┌─ Material shown

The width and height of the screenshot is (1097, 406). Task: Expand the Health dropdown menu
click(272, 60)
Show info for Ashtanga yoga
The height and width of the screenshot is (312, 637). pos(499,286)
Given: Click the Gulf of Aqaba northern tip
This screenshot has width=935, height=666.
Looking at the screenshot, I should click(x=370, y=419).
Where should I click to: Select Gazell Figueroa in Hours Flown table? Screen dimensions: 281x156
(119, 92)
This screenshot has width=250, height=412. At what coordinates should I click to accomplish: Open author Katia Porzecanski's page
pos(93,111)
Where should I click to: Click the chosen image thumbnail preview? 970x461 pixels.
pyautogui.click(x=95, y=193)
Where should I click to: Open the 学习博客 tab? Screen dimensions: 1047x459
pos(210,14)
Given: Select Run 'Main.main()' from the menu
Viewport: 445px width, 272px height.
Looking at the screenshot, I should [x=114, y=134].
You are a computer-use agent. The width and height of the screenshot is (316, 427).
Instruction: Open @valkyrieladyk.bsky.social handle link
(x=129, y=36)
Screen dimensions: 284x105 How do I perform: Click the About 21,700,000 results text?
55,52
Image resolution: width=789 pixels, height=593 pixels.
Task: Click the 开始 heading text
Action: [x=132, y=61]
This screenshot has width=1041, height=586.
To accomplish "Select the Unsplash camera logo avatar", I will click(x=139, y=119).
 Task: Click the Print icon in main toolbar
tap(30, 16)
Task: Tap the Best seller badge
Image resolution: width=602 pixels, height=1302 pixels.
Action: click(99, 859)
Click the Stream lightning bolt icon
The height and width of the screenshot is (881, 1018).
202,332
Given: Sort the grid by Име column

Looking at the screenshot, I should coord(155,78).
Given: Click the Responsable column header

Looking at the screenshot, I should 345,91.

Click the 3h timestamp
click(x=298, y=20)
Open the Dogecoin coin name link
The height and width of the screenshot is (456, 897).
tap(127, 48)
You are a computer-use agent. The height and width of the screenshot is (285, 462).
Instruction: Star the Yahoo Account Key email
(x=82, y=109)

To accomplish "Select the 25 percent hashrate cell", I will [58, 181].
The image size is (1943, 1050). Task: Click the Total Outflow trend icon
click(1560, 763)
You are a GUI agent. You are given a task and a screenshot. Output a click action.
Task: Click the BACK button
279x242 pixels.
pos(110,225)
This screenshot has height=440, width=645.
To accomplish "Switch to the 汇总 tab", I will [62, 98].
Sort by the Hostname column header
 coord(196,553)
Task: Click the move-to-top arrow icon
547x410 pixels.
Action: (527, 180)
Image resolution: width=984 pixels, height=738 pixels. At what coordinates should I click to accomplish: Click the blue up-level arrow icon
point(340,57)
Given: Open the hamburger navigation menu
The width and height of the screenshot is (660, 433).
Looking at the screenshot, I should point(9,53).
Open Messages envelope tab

└─

Work out how many lines in the listing above hold the word "will", and answer only with that number.

3